Рассказывают об одном французском солдате, участвовавшем в походе на Россию, которому надо было ампутировать ногу вследствие гангрены: когда мучительная операция окончилась, он схватил ногу за ступню и… подбросил ее вверх с криком: 'Vive l'Empereur!'. Такой же вдохновенный порыв охватил и ее, когда, прекрасная и торжественная, бросив оба кольца вверх, она воскликнула про себя: 'Да здравствует любовь!'… Я счел одинаково рискованным и последовать за ней в этом сверхъестественном разбеге ее души, и предоставить ей увлечься этим душевным движением одной: за таким сильным возбуждением следует обыкновенно упадок душевных сил. Потому я счел за лучшее успокоить ее своим равнодушным видом, притворяясь, что ничего не заметил и не понял, и игра продолжалась… Подобный образ действий придаст ее силам еще большую упругость.
x x x
Если бы в наше время возможно было ожидать сочувствия к подобного рода исследованиям, я назначил бы премию человеку, сумеющему ответить на вопрос: кто, с эстетической точки зрения, более целомудрен — молодая девушка или новобрачная, несведущая или сведущая, и кому из них можно предоставить поэтому большую свободу?

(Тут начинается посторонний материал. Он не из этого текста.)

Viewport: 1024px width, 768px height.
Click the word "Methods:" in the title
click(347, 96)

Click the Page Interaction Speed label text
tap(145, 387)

…Но, увы. Подобные вопросы не занимают никого в наш серьезный век. Вот в Древней Греции такое исследование возбудило бы всеобщее внимание, взволновало бы все государство, особенно — самих молодых девушек и женщин. В жизни замужней женщины есть две эпохи, когда она бывает интересна, — в самой первой молодости и затем много лет спустя, когда сделается гораздо старше. Есть, впрочем, в ее жизни минута, когда она бывает милее, прелестнее молодой девушки, внушает к себе большее уважение. К сожалению, такая минута случается в действительной жизни очень редко, место ей скорее в воображении… Представьте себе женщину — молодую, цветущую, пышную… Она держит в руках ребенка, в созерцание которого ушла всей душой. Это самая чудная картина, для которой только может дать сюжет действительная жизнь, — это какой-то поэтический миф! Но поэтому его и нужно видеть лишь в художественном изображении, а не в действительности.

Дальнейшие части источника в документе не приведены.